Since Sandy Hook, which then appeared to be the definitive issue to change gun control regulations, there have been more than 3,500 mass shootings (at least four people killed or injured) in the United States, always based on the calculations of the non-profit organization Gun Violence Archive. Only so far in 2023, the number rises to 68, and adds and continues.

Jackie is not the only one, not even close, since there are others who are "repeaters" of tragedy. Another of the voices being heard this week is that of Emma Riddle, an 18-year-old freshman. "This is totally surreal, we come from something similar 14 months ago, what is happening?", She asks herself. She was a student at the Oxford Institute, where she also had to hide to survive.
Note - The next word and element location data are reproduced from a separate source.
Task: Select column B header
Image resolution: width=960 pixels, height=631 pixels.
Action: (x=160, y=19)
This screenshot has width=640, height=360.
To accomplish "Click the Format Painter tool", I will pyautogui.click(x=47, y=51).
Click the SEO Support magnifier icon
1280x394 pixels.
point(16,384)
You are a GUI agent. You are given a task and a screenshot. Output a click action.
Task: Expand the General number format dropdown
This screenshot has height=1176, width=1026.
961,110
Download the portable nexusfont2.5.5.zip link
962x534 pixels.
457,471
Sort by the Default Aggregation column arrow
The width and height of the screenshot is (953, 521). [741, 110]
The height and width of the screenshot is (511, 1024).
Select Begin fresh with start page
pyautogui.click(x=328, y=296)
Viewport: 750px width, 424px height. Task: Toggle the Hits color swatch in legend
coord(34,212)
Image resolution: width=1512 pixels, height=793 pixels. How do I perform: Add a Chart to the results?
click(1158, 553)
“I am very scared,” she wrote to her father last Monday after the shots were fired and the confinement order was given, while they were chasing the gunman. "I know," her father responded immediately with a text. “Why haven't they arrested him yet? He is very close, ”she insisted, in clear evidence of anxiety.

Riddle and his roommate were in the dark for hours. In that wait, she wrote a tweet: “14 months ago I had to be evacuated from Oxford High School when a 15-year-old boy opened fire and killed four of my classmates and wounded seven more. Tonight I'm sitting under my desk at MSU, once again texting everyone I love you."

Governor Whitmer summed up the sentiment of many. “We cannot continue living like this, our children are afraid to go to school, people are not safe in the temples or in the shops. As parents we tell them that everything will be fine, but words are not enough, we must act”.

McRae purchased the pistols legally, although he did not register them. He was convicted in 2019 for carrying weapons in plain sight without permission. The sentence prevented him from now having pistols. But he had them.